* TEXT SHOWN:
# Naekuh's Haruhi and Miyuki



## Naekuh (May 4, 2009)

Thought i should put up a worklog since i find myself visiting this forum more and more each week.  

I want to show off my 2 main systems.

The first is called Haruhi. 

Hardware:
Intel i7 975 D0
eVGA Classified
2 x HD4870X2 in Xfire
3 x Raptor in Raid 0
Ultra 1600W PSU

Custom H2O setup. 

The project is almost over, my koolance classified blocks will arrive on tuesday, my chiller might follow next month after that. 

So to start, the platform is this:






However that was too small so i ended up adding onto it with this:





The boards i went though on Haruhi:





And the PSU's i also went though on Haruhi:





The Hard Drives, as you can see i have extras..  





And last the Video Cards:





So on to the more fun stuff, the H2O. 

Haruhi uses 2 loops, with a possible 3rd loop. I will first try to explain my cpu loop.
CPU Loop:
Dual DDC-2 /w HWLux Dual DDC top.
Koolance 200mm Res
Koolance 350 Cpu block. 
PA 120.3

For tubing i selected both the Fesser and Primochill LRT. 





As you can see i fit my PA120.3 and my GPU sector rad inside that pedistool:





Yes i love zipties.  

The Pump assembly:





The pump is dual inlet fed:





Close up of the reservoir:





The CPU block i ended up painting a red plate, so i will install it when my classified blocks arrive:





The focus on my cpu loop was to minimize flow loss, im trying to milk all the flow possible though my KL-350.

* TASK STATEMENT: Please write out the stretch of the worklog above from "# Naekuh's Haruhi" through "more each week.", word for word.

* DATA LINES:
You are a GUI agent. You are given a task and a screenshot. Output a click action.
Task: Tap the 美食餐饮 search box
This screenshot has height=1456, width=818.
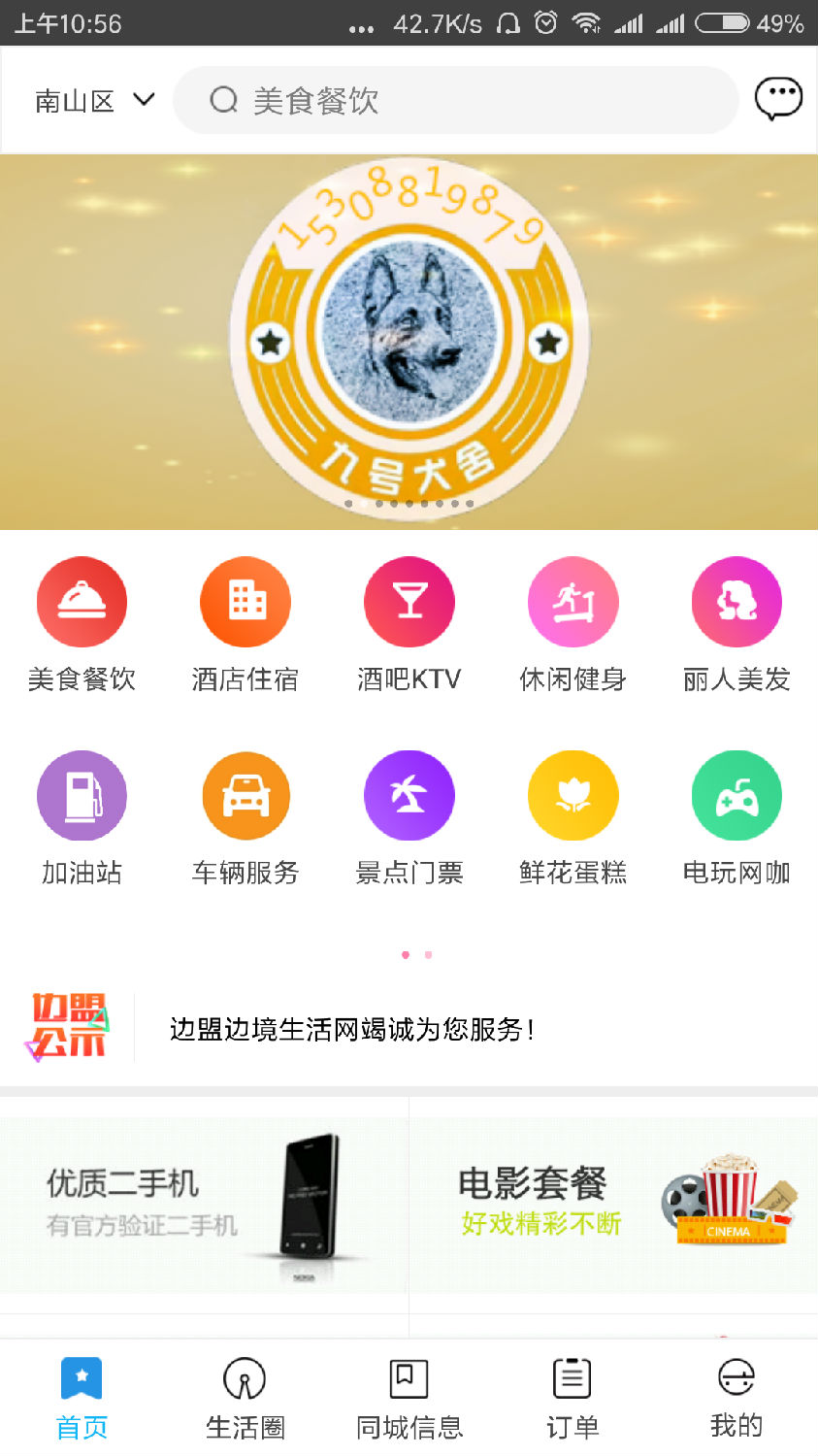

* COMPLETE OUTPUT:
# Naekuh's Haruhi and Miyuki



## Naekuh (May 4, 2009)

Thought i should put up a worklog since i find myself visiting this forum more and more each week.